TASK MATERIAL:

=== Section Start ===

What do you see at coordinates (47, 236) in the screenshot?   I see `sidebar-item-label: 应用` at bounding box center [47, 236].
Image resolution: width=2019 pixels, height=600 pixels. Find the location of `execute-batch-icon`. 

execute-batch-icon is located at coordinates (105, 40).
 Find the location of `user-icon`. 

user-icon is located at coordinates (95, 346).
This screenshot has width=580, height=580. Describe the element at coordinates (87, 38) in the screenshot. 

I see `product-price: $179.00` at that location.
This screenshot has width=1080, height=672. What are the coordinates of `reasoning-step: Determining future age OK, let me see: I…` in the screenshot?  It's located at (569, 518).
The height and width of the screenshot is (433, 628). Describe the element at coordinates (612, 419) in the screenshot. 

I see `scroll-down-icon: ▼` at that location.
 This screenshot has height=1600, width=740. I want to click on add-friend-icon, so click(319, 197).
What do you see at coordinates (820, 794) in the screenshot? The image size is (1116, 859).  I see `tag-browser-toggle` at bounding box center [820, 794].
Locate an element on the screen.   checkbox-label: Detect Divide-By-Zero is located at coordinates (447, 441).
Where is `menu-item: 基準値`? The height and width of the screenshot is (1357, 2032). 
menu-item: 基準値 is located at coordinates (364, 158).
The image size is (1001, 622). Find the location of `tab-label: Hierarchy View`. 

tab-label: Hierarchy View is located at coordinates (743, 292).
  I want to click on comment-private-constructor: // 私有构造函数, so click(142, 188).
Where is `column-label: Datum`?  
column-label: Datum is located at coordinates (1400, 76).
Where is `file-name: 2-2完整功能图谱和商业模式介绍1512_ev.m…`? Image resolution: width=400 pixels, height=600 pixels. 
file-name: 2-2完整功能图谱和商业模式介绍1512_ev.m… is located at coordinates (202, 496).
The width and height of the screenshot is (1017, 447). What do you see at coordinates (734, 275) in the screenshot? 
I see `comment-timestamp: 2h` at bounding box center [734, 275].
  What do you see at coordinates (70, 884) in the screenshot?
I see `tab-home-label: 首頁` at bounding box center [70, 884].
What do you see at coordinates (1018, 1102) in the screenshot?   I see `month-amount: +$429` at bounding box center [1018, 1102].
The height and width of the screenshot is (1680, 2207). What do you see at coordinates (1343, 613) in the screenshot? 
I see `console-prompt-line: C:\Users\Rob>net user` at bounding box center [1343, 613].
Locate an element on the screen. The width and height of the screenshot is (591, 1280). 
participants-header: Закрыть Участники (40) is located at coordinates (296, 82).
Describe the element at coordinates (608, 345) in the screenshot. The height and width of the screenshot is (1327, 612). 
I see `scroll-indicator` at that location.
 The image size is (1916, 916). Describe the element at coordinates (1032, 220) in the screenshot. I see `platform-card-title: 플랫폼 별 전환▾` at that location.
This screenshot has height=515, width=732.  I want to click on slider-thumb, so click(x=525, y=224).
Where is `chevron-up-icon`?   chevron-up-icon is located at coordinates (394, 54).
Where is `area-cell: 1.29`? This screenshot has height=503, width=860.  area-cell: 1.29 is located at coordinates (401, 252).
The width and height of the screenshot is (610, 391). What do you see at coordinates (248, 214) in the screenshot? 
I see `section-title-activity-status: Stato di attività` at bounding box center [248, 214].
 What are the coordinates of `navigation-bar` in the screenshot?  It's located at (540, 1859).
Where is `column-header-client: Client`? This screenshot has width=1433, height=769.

=== Section End ===

GOAL OF THE EXERCISE:
Rewrite all the entries above, changing every "Where is" to "What is the position of" and leaving the rest unchanged.

REPLY TO THE EXERCISE:
What do you see at coordinates (47, 236) in the screenshot?   I see `sidebar-item-label: 应用` at bounding box center [47, 236].
Image resolution: width=2019 pixels, height=600 pixels. Find the location of `execute-batch-icon`. 

execute-batch-icon is located at coordinates (105, 40).
 Find the location of `user-icon`. 

user-icon is located at coordinates (95, 346).
This screenshot has width=580, height=580. Describe the element at coordinates (87, 38) in the screenshot. 

I see `product-price: $179.00` at that location.
This screenshot has width=1080, height=672. What are the coordinates of `reasoning-step: Determining future age OK, let me see: I…` in the screenshot?  It's located at (569, 518).
The height and width of the screenshot is (433, 628). Describe the element at coordinates (612, 419) in the screenshot. 

I see `scroll-down-icon: ▼` at that location.
 This screenshot has height=1600, width=740. I want to click on add-friend-icon, so click(319, 197).
What do you see at coordinates (820, 794) in the screenshot? The image size is (1116, 859).  I see `tag-browser-toggle` at bounding box center [820, 794].
Locate an element on the screen.   checkbox-label: Detect Divide-By-Zero is located at coordinates (447, 441).
What is the position of `menu-item: 基準値`? The height and width of the screenshot is (1357, 2032). 
menu-item: 基準値 is located at coordinates (364, 158).
The image size is (1001, 622). Find the location of `tab-label: Hierarchy View`. 

tab-label: Hierarchy View is located at coordinates (743, 292).
  I want to click on comment-private-constructor: // 私有构造函数, so click(142, 188).
What is the position of `column-label: Datum`?  
column-label: Datum is located at coordinates (1400, 76).
What is the position of `file-name: 2-2完整功能图谱和商业模式介绍1512_ev.m…`? Image resolution: width=400 pixels, height=600 pixels. 
file-name: 2-2完整功能图谱和商业模式介绍1512_ev.m… is located at coordinates (202, 496).
The width and height of the screenshot is (1017, 447). What do you see at coordinates (734, 275) in the screenshot? 
I see `comment-timestamp: 2h` at bounding box center [734, 275].
  What do you see at coordinates (70, 884) in the screenshot?
I see `tab-home-label: 首頁` at bounding box center [70, 884].
What do you see at coordinates (1018, 1102) in the screenshot?   I see `month-amount: +$429` at bounding box center [1018, 1102].
The height and width of the screenshot is (1680, 2207). What do you see at coordinates (1343, 613) in the screenshot? 
I see `console-prompt-line: C:\Users\Rob>net user` at bounding box center [1343, 613].
Locate an element on the screen. The width and height of the screenshot is (591, 1280). 
participants-header: Закрыть Участники (40) is located at coordinates (296, 82).
Describe the element at coordinates (608, 345) in the screenshot. The height and width of the screenshot is (1327, 612). 
I see `scroll-indicator` at that location.
 The image size is (1916, 916). Describe the element at coordinates (1032, 220) in the screenshot. I see `platform-card-title: 플랫폼 별 전환▾` at that location.
This screenshot has height=515, width=732.  I want to click on slider-thumb, so click(x=525, y=224).
What is the position of `chevron-up-icon`?   chevron-up-icon is located at coordinates (394, 54).
What is the position of `area-cell: 1.29`? This screenshot has height=503, width=860.  area-cell: 1.29 is located at coordinates (401, 252).
The width and height of the screenshot is (610, 391). What do you see at coordinates (248, 214) in the screenshot? 
I see `section-title-activity-status: Stato di attività` at bounding box center [248, 214].
 What are the coordinates of `navigation-bar` in the screenshot?  It's located at (540, 1859).
What is the position of `column-header-client: Client`? This screenshot has width=1433, height=769.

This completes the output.